Introduction

HPKComposer is an integrated composition tool for creating Audio/Video pieces. It is in fact a test bed project for experimenting with relationships between the two media and has evolved over the years, either because of the changes in technology or because of the composition paradigms I pursue which change.

Here is a summary of the different versions, the different technology and the functionalities covered.

HPKComposer version 2
Csound, VRML97
Java Swing
Sound batch generation, Csound language not exposed

Score based evolution using CMask structures

Real time performance through a VRML97 browser plugin, sounds are static wav files embedded in the world definition
HPKComposer version 3
Csound, VRML97
Java Swing
Sound batch generation, Csound language exploitation

Score based evolution using CMask structures

Real time performance through a VRML97 browser plugin, sounds are static wav files embedded in the world definition
HPKComposerAV
CsoundAV
Eclipse Rich Client Platform (RCP) application
Real time execution of the composition by CsoundAV

Csound language exploitation

Linear segments based evolution

Csound syntax assist editor
HPKComposer version 5.0
Csound 5.0
Pixel shader OpenGL engine, using Lightweight Java Game Library (LWJGL )
Eclipse Rich Client Platform (RCP) application
Real time execution of the composition by a specific viewer

Linear segments based evolution

Csound language exploitation and encapsulation


I. HPKComposer Composition Concepts

HPKComposer is in fact two tools: one is an editor for creating Audio/Video Compositions, the other is a run time execution engine for playing these compositions independently from the editor. One key advantage of the player is the capability to play compositions in real full screen mode.

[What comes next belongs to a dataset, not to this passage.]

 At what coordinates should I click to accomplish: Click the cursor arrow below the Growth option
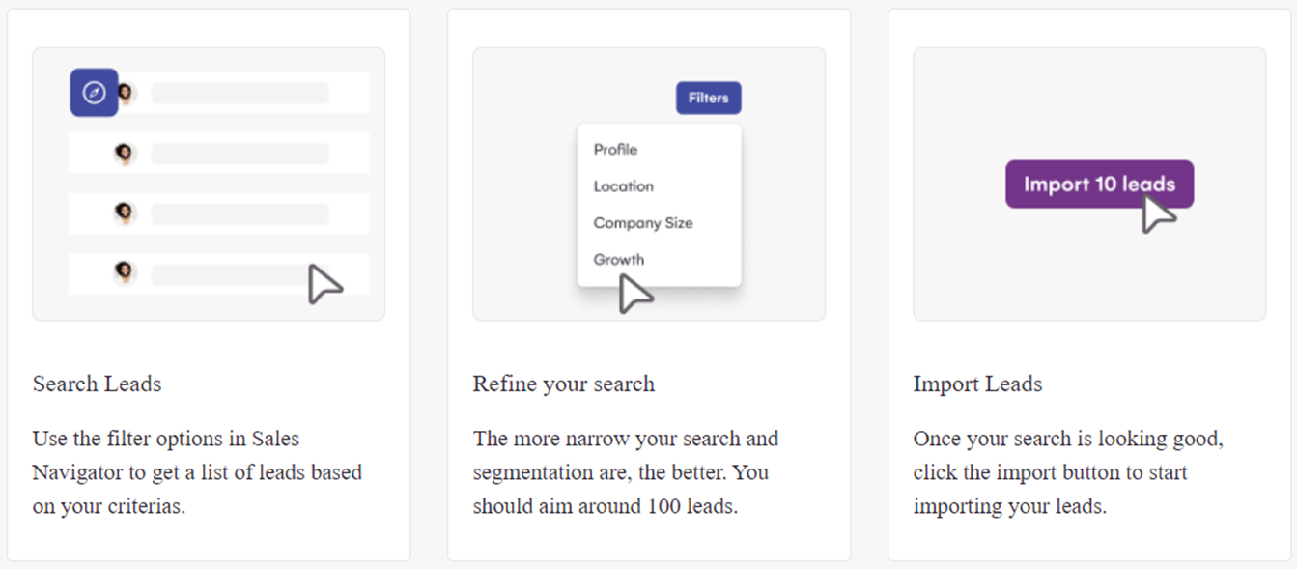point(634,294)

The most important decision made for the development of this version was to keep the composition process as simple as possible. This is always a challenge: is it possible to produce satisfying results with a small set of tools or do we need more? What is the balance between creativity and tools complexity?

In fact, I have been influenced by the UPIC tool. I attended a presentation made by Xenakis in the 1980s and this first contact with computer generated music was really nice. The graphical representation of the score was not classical: it was made of curves and seemed to be like a painting. The sound texture was different from what I was familiar with from synthesizers.

 


Figure 1: UPIC-page from Mycènes Alpha (1978)
(http://membres.lycos.fr/musicand/INSTRUMENT/DIGITAL/UPIC/UPIC.htm)

 

I have tried to keep such a simplicity (and also in some way the paradigm) by just using linear segments to drive the evolution of graphical and sound parameters and not using score event or complex value generators. A composition is structured in layers, each layer combining image processing and sound synthesis. Linear segments are the synchronization tool between the two different media. The sound volume can also be used to control a graphical parameter and is in fact mainly used to control the Layer transparency. This is a very simple and effective way of assembling an audio/image layer.

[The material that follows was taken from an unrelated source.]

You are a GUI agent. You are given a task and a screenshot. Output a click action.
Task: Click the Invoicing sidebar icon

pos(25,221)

Figure 2: Structure of a Layer
Click image to see the full size version

Simplicity is fine but some form of complexity is required, or at least to give an impression of complexity (like evolving patterns, predictable chaos). This is proposed through two tools:

HPKcomposer provides easy access to some sound transformations made using Csound, but the decision to mainly use a syntax-assisting editor for creating sounds is the key. Csound is rich, and continues to be extended, so it is very restrictive to design a specific synthesizer on top of Csound. I have tried several paradigms in the past like a specific design or modular approach using wires to connect modules. The conclusion, for now, is that I prefer the use of text for describing a Csound instrument. It creates less limitations in sound creation and I like the idea of  "writing your sound".

Writing a Csound instrument is not easy so several tools are added to the editor: colored syntax, opcode name choice completion and dialog boxes for editing the parameters. A specific syntax is available to ease the integration with the linear segments evolution while staying within the text environment: <ev2 10 100> affects the evolution2 with a range from 10 to 100. Csound GEN tables are defined with an editor and are then used with the following syntax <fx>, where x is the table number entered in the editor. These expressions will be parsed for producing the correct Csound CSD file.

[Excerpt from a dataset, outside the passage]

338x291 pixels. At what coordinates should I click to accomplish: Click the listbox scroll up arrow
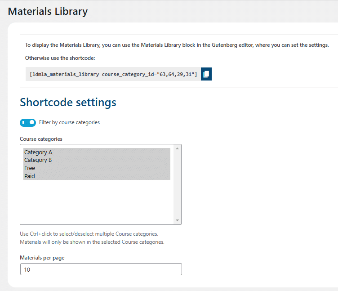tap(177, 148)
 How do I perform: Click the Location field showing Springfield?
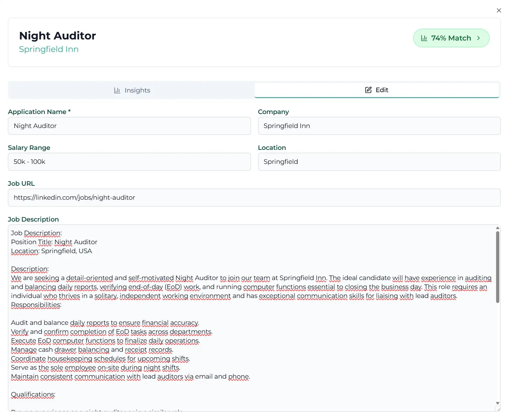tap(379, 162)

But as this process is not so easy, thus I have also added the capability to describe the basic GUI inside the Csound source. The following syntax - <rt name value min max evolutionNumber> - is used to describe a parameter that can be manipulated through the User Interface.

 



Figure 3: Csound Instrument Source parameter definition

 

The source is analyzed by HPKComposer to generate the following GUI. The slider changes the parameter value (the source will be updated), and is working during the real time execution of the composition, when using the viewer embedded inside HPKComposer or when individually playing the sound of a layer.

 


Figure 4 - Csound Instrument parameters list
Click image to see the full size version

 

If a parameter value is driven by an evolution, a graphical editor is available for editing the segments.

 


Figure 5 - Csound Instrument Source parameter evolution
Click image to see the full size version


Image processing

Previous versions of HPKComposer have worked with 3D scenes. This version is working exclusively with images or with sequences of images. The reasons are both artistic and technological. The concept of image processing is easier to manage than the building of an animated 3D scene, and it is also very difficult to design a complete but simple User Interface around 3D. The other reason is technological: performance is a key issue. The difficulty in coding a 3D engine implies the use of an existing engine. 3D graphics are often very feature rich, and the scene management takes many cpu cycles, much more than an engine for processing image using pixel shaders.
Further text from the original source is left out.